Search code examples
parsinggrammarformal-languagescup

How to define at least one occurrence of a string between two tokens in a CUP parser grammar


I am trying to define a non terminal symbol in a LALR(1) grammar (with CUP parser). It is requested that

the <code> token must appear exactly two times, 
while <hour> token must appear at least one time.

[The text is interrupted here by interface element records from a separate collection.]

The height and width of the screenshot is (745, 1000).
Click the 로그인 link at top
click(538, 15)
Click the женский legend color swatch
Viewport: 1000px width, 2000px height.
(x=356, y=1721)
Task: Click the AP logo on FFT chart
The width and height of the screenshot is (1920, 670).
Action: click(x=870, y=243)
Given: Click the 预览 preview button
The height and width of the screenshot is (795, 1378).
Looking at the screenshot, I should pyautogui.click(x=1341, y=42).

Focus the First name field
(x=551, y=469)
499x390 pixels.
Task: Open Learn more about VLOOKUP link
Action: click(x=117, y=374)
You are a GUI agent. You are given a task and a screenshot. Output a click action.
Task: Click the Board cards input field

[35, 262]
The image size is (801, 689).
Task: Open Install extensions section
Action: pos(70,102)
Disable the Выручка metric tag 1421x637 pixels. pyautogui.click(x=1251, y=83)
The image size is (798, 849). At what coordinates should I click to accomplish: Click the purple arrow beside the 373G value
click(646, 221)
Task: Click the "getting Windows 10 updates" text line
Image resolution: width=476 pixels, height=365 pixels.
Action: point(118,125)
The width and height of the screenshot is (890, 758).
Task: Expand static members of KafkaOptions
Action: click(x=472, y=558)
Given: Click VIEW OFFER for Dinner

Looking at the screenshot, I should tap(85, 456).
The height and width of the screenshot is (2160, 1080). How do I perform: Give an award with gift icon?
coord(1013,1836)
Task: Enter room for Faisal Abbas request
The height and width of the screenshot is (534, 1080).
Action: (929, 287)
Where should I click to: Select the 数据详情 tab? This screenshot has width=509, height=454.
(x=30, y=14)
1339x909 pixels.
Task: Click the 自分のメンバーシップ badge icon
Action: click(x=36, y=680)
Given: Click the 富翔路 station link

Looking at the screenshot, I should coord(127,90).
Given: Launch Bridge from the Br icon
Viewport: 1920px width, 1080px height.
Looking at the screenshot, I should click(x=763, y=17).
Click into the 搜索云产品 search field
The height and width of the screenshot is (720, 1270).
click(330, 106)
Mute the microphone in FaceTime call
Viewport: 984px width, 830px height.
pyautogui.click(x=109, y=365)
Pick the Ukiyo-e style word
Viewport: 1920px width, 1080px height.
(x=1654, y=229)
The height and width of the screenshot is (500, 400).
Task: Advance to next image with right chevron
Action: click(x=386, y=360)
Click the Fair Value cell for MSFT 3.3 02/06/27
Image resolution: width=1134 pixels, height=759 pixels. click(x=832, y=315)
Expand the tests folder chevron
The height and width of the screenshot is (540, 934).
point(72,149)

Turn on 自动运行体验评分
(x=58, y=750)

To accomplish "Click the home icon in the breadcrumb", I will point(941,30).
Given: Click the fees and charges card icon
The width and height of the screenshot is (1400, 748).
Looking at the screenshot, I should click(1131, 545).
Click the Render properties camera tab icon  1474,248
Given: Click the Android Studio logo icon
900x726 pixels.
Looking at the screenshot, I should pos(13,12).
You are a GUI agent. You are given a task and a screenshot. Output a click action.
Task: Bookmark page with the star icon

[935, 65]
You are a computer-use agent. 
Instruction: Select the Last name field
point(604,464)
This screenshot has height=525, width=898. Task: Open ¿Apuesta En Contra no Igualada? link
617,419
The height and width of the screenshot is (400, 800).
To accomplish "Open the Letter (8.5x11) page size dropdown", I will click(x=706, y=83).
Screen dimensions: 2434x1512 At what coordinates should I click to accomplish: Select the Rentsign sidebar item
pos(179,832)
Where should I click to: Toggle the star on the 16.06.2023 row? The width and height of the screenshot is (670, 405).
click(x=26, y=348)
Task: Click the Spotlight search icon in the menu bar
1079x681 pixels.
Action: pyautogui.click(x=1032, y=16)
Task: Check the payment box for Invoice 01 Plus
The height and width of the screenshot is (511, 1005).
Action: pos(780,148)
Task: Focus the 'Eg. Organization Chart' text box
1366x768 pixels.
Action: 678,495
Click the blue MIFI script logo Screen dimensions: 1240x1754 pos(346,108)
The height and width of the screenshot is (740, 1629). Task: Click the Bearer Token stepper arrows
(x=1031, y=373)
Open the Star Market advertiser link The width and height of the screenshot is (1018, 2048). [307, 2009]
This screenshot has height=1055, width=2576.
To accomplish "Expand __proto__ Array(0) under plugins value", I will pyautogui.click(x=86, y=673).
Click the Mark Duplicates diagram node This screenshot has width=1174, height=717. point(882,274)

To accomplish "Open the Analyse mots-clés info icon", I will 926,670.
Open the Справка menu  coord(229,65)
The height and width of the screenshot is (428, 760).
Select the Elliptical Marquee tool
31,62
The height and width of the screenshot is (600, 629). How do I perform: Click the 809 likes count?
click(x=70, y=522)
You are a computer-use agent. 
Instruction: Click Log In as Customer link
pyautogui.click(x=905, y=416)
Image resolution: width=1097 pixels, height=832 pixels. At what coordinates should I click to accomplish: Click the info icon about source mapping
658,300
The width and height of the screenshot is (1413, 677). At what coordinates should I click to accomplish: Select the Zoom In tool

In the end I came up with this definition:

section     ::= hour_l CODE SC hour_l CODE SC hour_l ;
hour_l      ::= /* epsilon */ 
            | hour_l HOUR SC ;

Where SC is a separator (semicolon) between tokens and hour_l is the non terminal symbol for hour's list. This solution has a problem: HOUR can be not present, because epsilon can be reduced to hour_l. There is a clever solution than specifying all possibilities or using the semantic capabilities of CUP (ie. putting a counter of how many times HOUR is present in section)? I'd prefer not to use semantics in order to achieve this; in fact, it seems to me it is syntax related.


Solution

  • My solution, suggested OOB by a friend, is to use a Finite State Machine:

    section     ::= c ;
    a           ::= CODE SC ;
    b           ::= a CODE SC ;
    c           ::= c HOUR SC | b HOUR SC | e CODE SC ;
    d           ::= HOUR SC | d HOUR SC ;
    e           ::= e HOUR SC | a HOUR SC | d CODE SC ;
    

    c is the final state accepted by this machine. I drew a Deterministic Finite Automata

    DFA

    and transformed it in a Right Regular Grammar.

    Hope it helps. Thanks